Entries taken from a collection

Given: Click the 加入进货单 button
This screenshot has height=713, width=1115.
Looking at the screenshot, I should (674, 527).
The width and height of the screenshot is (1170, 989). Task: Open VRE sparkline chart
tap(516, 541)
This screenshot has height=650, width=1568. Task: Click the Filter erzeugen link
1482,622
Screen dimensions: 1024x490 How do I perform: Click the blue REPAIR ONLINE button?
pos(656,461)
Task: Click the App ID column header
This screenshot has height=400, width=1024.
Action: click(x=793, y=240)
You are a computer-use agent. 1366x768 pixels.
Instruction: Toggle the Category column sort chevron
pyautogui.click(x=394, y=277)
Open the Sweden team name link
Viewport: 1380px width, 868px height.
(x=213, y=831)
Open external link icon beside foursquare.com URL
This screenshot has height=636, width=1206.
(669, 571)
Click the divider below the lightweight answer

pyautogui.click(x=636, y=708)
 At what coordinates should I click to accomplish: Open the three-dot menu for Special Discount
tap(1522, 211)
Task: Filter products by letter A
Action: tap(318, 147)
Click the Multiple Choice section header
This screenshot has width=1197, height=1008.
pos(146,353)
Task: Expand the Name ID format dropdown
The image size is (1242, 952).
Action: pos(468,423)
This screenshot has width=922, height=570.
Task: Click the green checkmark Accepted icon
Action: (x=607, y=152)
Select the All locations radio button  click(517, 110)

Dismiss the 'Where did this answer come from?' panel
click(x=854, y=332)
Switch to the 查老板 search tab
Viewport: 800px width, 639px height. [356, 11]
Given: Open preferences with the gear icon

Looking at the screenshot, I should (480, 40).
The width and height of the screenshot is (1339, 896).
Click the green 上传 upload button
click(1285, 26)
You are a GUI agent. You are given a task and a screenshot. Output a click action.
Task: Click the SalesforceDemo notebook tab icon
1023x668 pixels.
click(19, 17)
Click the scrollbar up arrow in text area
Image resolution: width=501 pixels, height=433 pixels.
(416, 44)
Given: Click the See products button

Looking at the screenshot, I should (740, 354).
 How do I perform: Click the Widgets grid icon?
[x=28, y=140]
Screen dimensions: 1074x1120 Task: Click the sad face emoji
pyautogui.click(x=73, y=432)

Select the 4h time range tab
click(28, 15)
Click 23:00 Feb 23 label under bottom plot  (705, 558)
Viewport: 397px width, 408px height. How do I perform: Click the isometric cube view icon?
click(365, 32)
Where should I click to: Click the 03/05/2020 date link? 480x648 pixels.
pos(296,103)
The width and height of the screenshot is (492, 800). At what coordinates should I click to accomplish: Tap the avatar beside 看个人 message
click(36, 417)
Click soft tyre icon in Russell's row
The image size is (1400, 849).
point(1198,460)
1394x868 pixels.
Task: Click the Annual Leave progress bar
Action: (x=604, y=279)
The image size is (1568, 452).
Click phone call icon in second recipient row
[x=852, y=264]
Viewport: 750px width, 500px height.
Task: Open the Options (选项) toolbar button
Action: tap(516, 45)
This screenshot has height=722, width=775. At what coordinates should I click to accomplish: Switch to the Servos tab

#### PROBLEM TO WORK ON
Reproduce only the lines above, starting at the line with "Screen dimensions: 1074x1120" and ending at the line with "The image size is (1568, 452).", exactly as written.

#### WRITTEN SOLUTION
Screen dimensions: 1074x1120 Task: Click the sad face emoji
pyautogui.click(x=73, y=432)

Select the 4h time range tab
click(28, 15)
Click 23:00 Feb 23 label under bottom plot  (705, 558)
Viewport: 397px width, 408px height. How do I perform: Click the isometric cube view icon?
click(365, 32)
Where should I click to: Click the 03/05/2020 date link? 480x648 pixels.
pos(296,103)
The width and height of the screenshot is (492, 800). At what coordinates should I click to accomplish: Tap the avatar beside 看个人 message
click(36, 417)
Click soft tyre icon in Russell's row
The image size is (1400, 849).
point(1198,460)
1394x868 pixels.
Task: Click the Annual Leave progress bar
Action: (x=604, y=279)
The image size is (1568, 452).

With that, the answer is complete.